• Katie Vahey Gaebler

Help! I need somebody

Updated: Mar 18

Just ask for help, and keep on asking.

A good therapist will be worth their weight, so many times over. There’s a lot of types of counselors out there, and it can take a little work to find the right fit. The best ones will do you justice when they ask, “are you getting what you need?” Be honest in answering that question. If personal learning and self-reflection in a way that provides directed baby steps forward are not apart of that relationship, ask for help in finding the person that will help you in that way.


Yesterday we had a parent-teacher conference for my preschooler. On a three-tiered scale for 20 skill areas, his mid-term report was a standard bell curve. Areas needing extra support warrant initiating IEP review (Teacher’s suggestion- not ours- to which we celebrated! Woot!), and I had a proud Momma moment hearing his excellence in helping others and asking for help. There are a number of reasons I feel I won the lottery with my youngest child, and this was one more for the list.


My children ask me for help A LOT. Mommommommom is equal parts elation and exhaustion, it’s just the part and parcel of mommying (or being a dad). They know I will always, even if we need to sing the patience song first (no, momma needs 5 min to finish up before next thing…” Sing Patience! Wait for it…) and show me first how you do it so we can break it down to the learning steps: Show me, Tell me, Let me. OK kid, I will repeat this cycle every damn day as many times as necessary (insert Groundhog Day movie joke here), and we’re always going to start with you show me where you’re at, first. Those are my guided baby steps to your independence, and you got this, sweetheart.
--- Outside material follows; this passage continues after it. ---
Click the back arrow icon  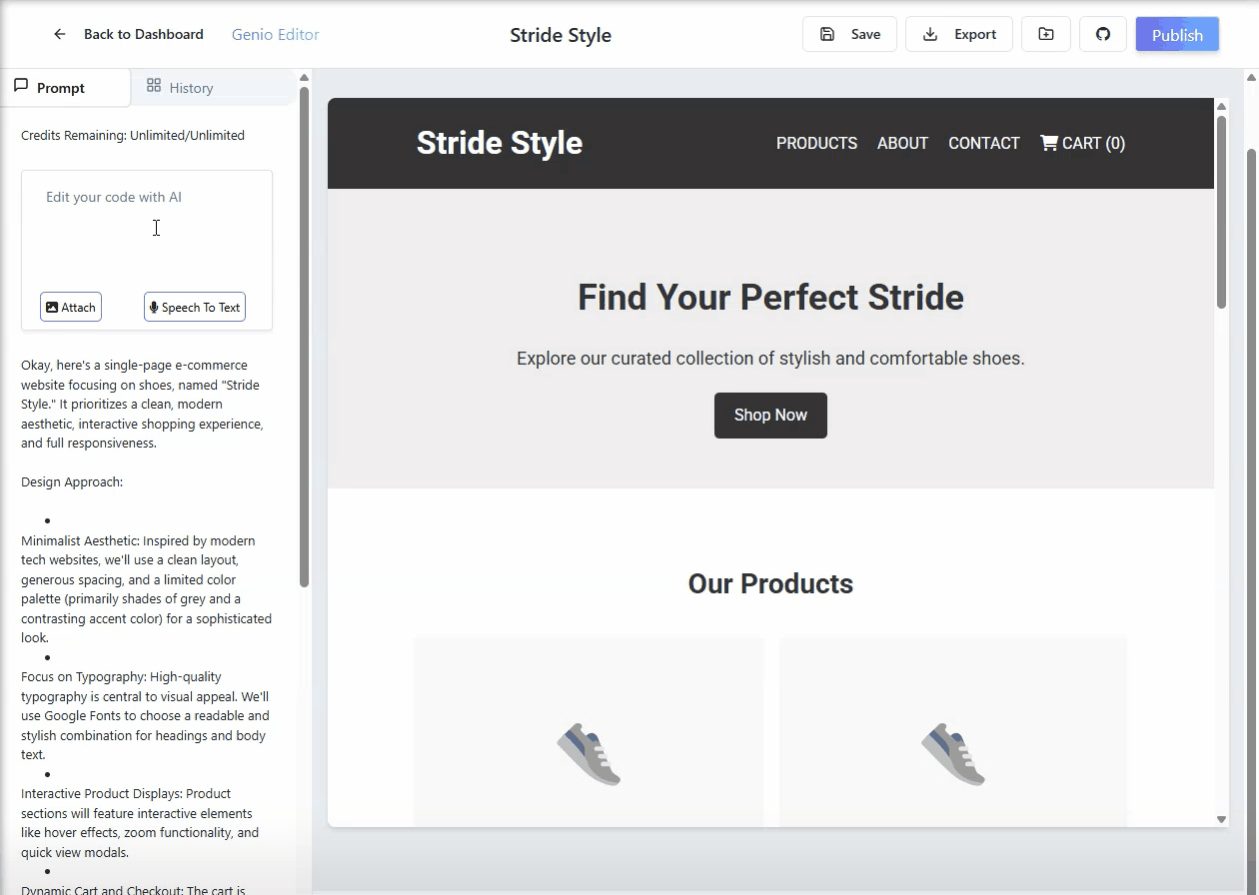[60, 34]

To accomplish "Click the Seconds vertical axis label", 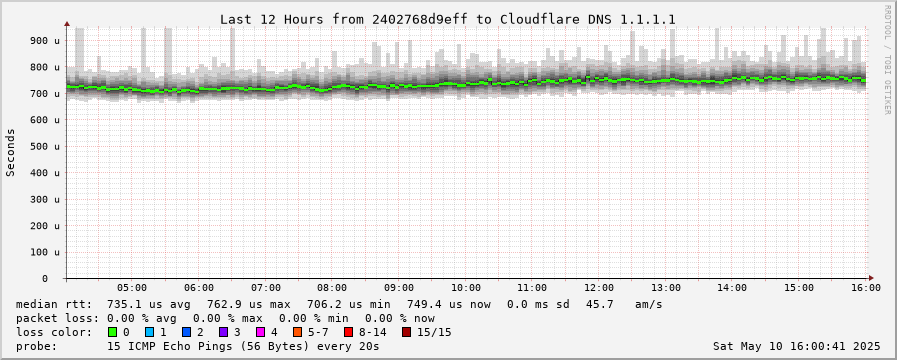I will coord(10,152).
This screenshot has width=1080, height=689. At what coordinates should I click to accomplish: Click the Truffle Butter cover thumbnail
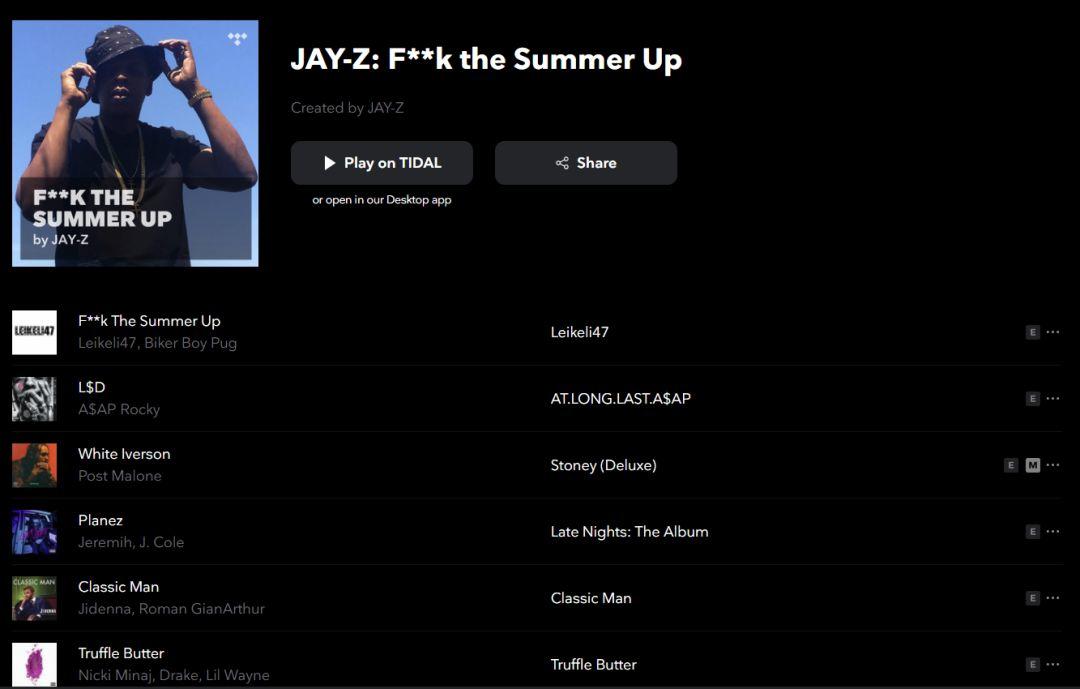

I’ve cycled through a handful of my own therapists. I was challenged deeply in asking for help of any kind through my life: pick myself up by my bootstraps, keep on keeping on, was my daily jam until my oldest son was about 2 yo. Then I crashed, again. But this time with spouse and child in tow, the weight was so much heavier, picking myself up by myself didn’t work. Life was so packed there was no wiggle room for whole recovery. Cycling thru a few talk counselors further contributed to the problem. No, (opinion) I don’t want to put my brain on a prescription right now. So I found help with the “easier” parts, various specialists for co-occuring conditions: Nutritionist for gut health, Esthetician for skin picking, StitchFix for workplace presentation. And if what needs the most support is under the hood of the car, a new pain job will only get you so far. Of course I crashed again.


AutismNERD started when I was in a pretty low place. I felt so creative, came up with this business acronym, and yet struggled to either sleep or get off the couch. I had been tech-progressively minded in a tech-antiquated work environment (aka poor fit) and got fired for asking too many questions. Never mind this was a top-tier engineering university. Whatever that I was inundated with floods of neurodivergence and my empathy taps were on it’s final drips. Thank you for firing me, for the State unemployment counselor whom I spent 2.5 hrs on a call investigating my case, and for the $$$ that came only a few short months before COVID: I got paid to stay home with my children during a global pandemic. I AM BLESSED. And for the love of Allah, et al., send me the right help. I needed it yesterday.


My husband made the GP appointment and instructed that I needed a ‘script for antidepressant. She told me in that appointment I was required to have a talk therapist and provided a handout of phone numbers for referral. I knew my due diligence needed to be info interviews, find the right fit, and (cause she’s that good) the one I liked best was no longer working with insurance. We couldn’t make it a regular check in routine for cost and covid reasons, and the 10 or so sessions over the past 2 years have been a game changer.


My work identity has been one of the most integrated and longstanding facets of how I understand myself, and also the most nebulous. I have many professional interests, my hands in many pots, partnerships scattered across industries, and my name has been on projects globally. And now that I’m a Mom first, how do I authentically blend my personal and professional knowing of myself? I’m a city-born cowgirl, so I know how to wrangle. And how can I line up these beautiful ducklings and partnerships at my fingertips, in a way that has the best intentions and outcomes for a future world for my neurodivergent children? Help me, dear therapist, be a mom working for herself with a purpose. Because never again will I be (someone else’s) purpose forward with my sons taking back-seat.


And help me, she did. In our session this week she scribbled a map feverishly as I talked about my random musings. They’re not random, she validated, the paths between them just need a conduit. I love that word, CONDUIT, and have considered myself a Connector (in the Gallup sense) since the days of yore. I am the conduit, co-co-cachoo, and this blog is the tangible manifest, it is the synapses that serves to fire it up. I have it broken down into my next few baby steps, and that was everything I needed in that moment. Write on, sweet Momma.

Ask for help, and thy shall receive.